THE VALUE OF NOTHING

How to Reshape Market Society and Redefine Democracy

by Raj Patel

Pub Date: Jan. 5th, 2010
ISBN: 978-0-312-42924-9
Publisher: Picador

A social scientist and activist makes a case for setting limits on our free-market society.

Patel (Stuffed and Starved: The Hidden Battle for the World Food System, 2008) aims to shake readers out of complacent acceptance of the free-market economy, which has recently gone awry, with devastating consequences. Rather than hoping for a business-as-usual recovery, he writes, we must find new ways of valuing the world other than pricing it and letting the free market sort it out.
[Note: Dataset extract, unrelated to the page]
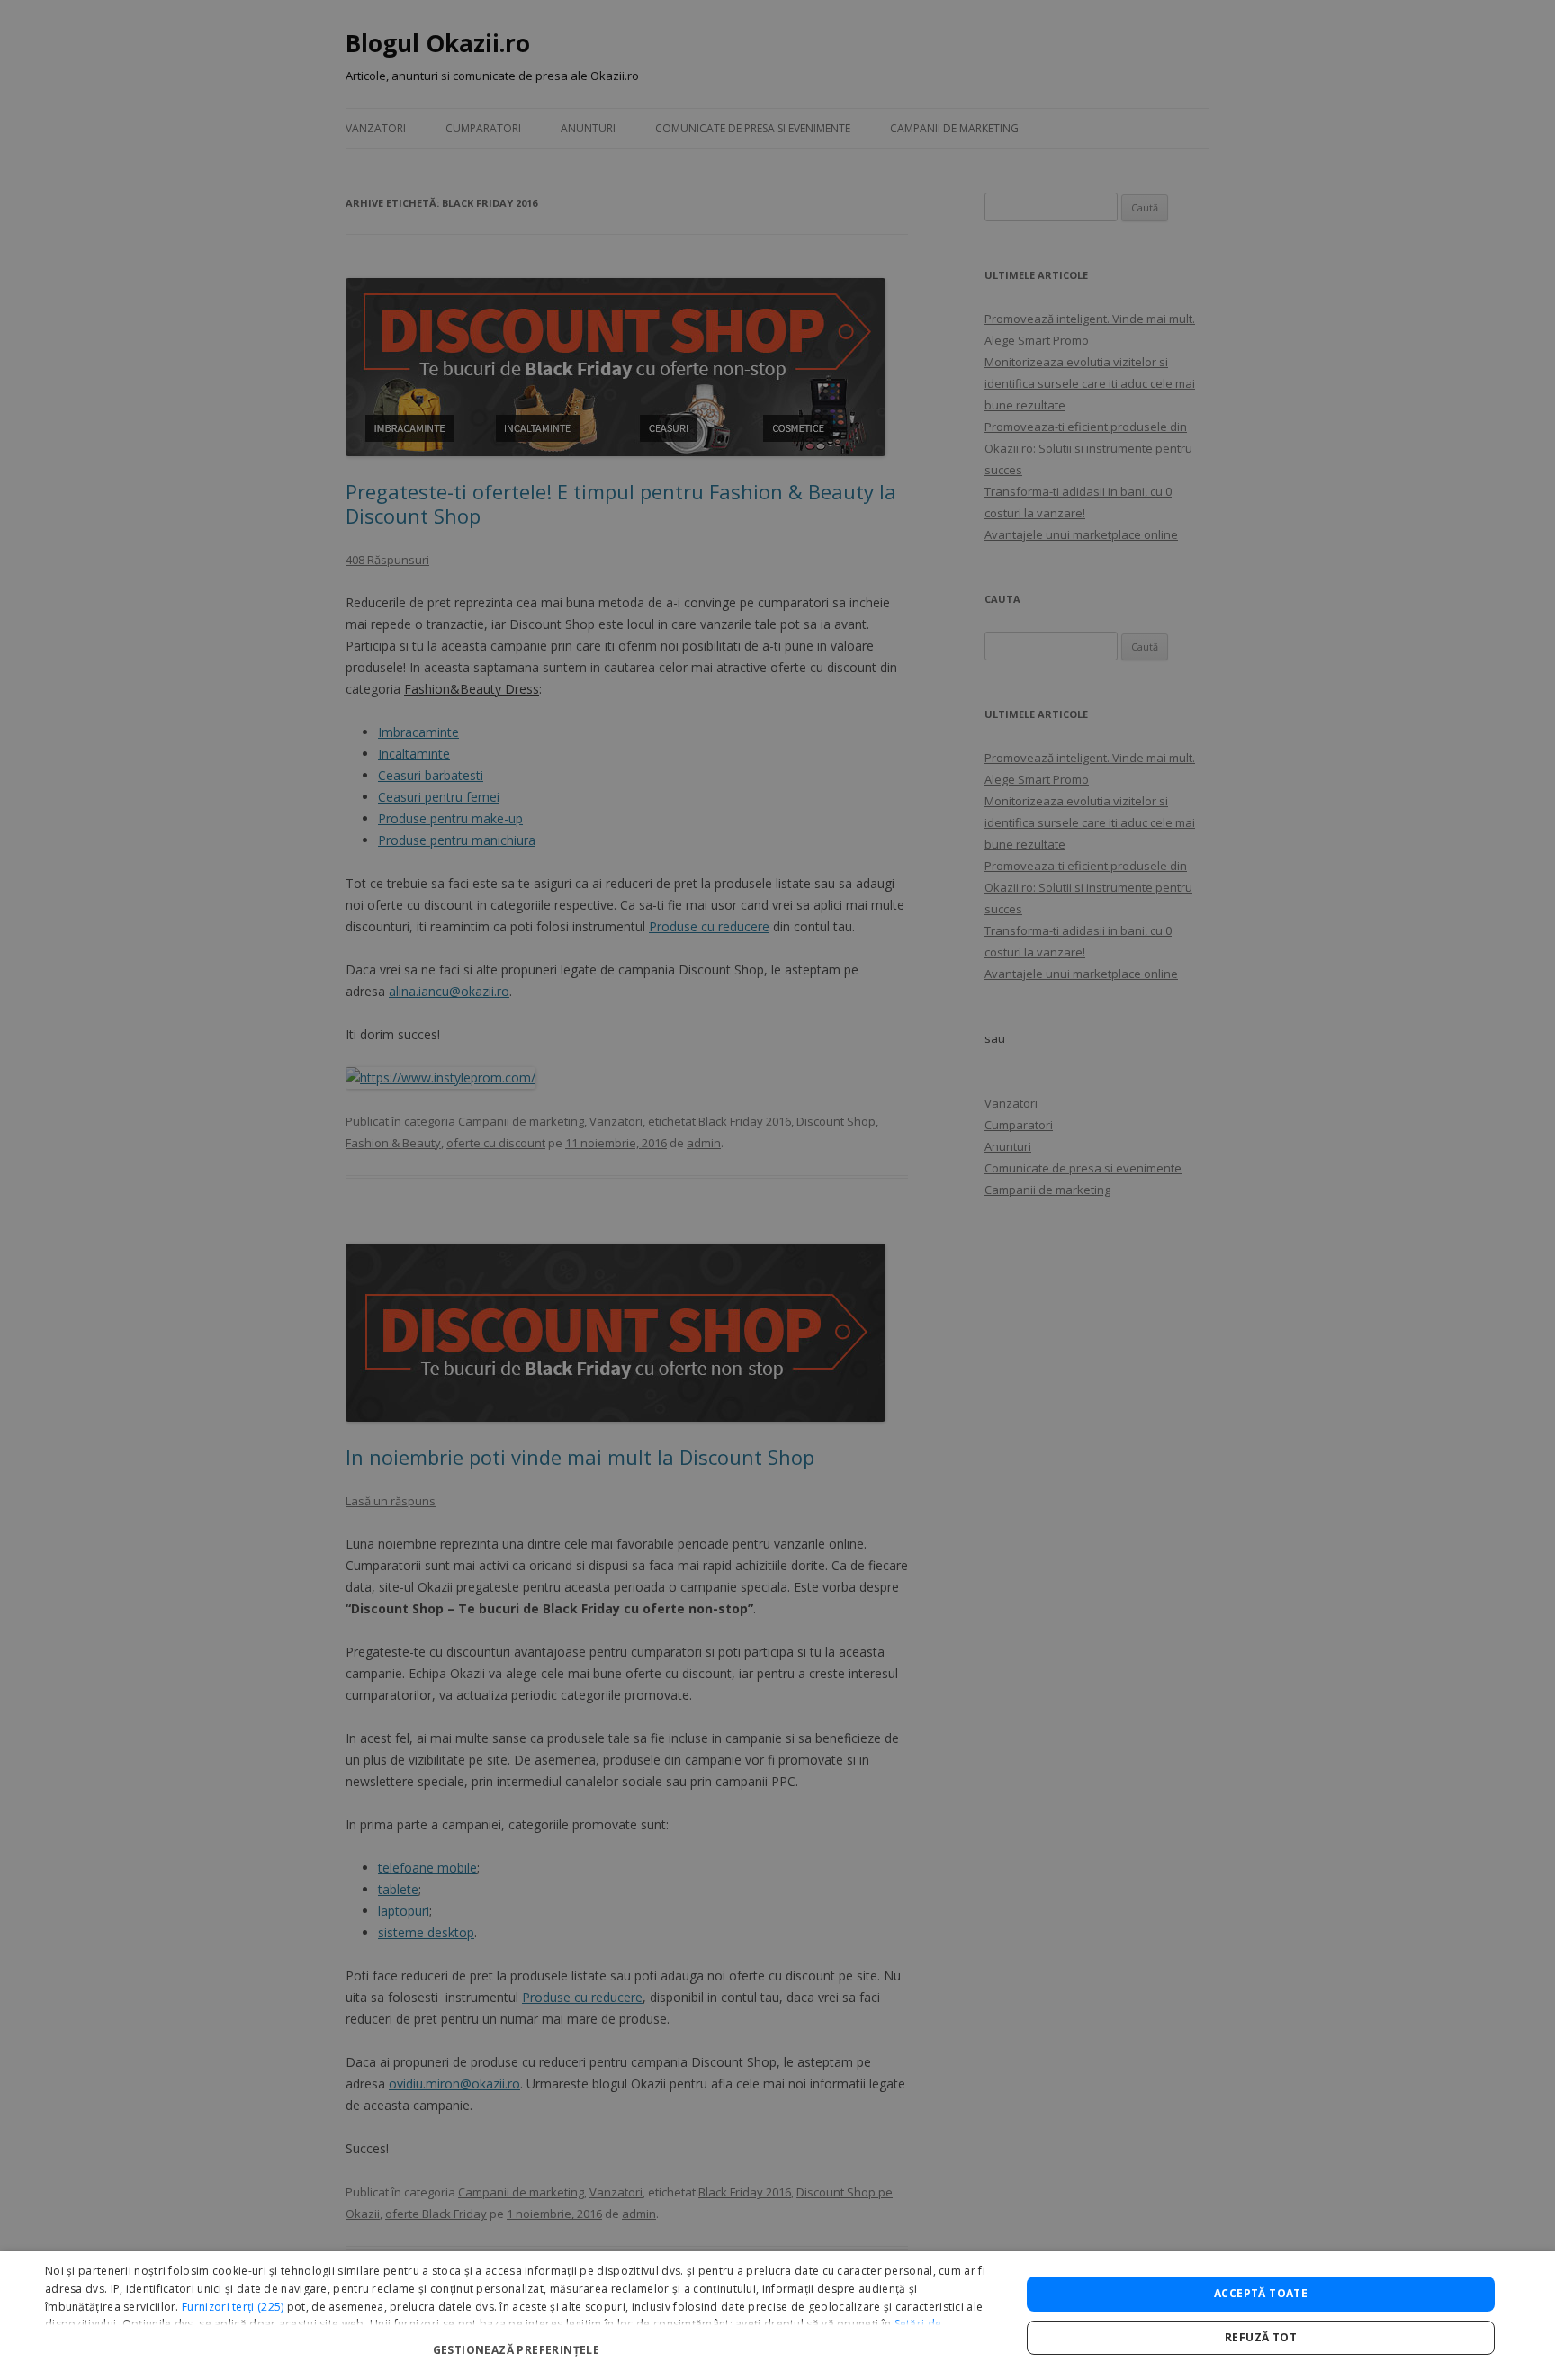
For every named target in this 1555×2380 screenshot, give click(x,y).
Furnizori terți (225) (232, 2306)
Patel begins by tracing the roots of the market economy to the works of writers ranging from 19th-century political economist John Stuart Mill to 1992 Nobel laureate in economics Gary Becker, who argues that allowing the market to reign will ensure society’s well-being. Patel derides Becker’s work as encouraging policies that favor the powerful, notably corporations, which seek only to maximize profits and wind up creating significant social costs (degraded ecosystems, etc.) that society must bear. Noting that recent research indicates that humans have built-in desires for altruism and fairness as well as selfishness, the author describes innovative efforts to create a more compassionate society by such groups as La Via Campesina, an international peasant movement that supports family-farm–based sustainable agriculture. “From food rebellions to free software,” he writes, “social movements are at the cutting edge of practical politics and economics, trying to create new ways to control the world without owning it.” A tireless advocate for the developing world, Patel urges readers to consider a new vision of society based on an ethic of stewardship that subordinates property and markets to democratic concerns of equity and sustainability. Much of Patel’s thinking is informed by a Buddhist world view that places the real value of something not on its ability to meet a desire or craving, but to meet the need for well-being.

A pleasing invitation to act on our most benign impulses to create a sustainable future.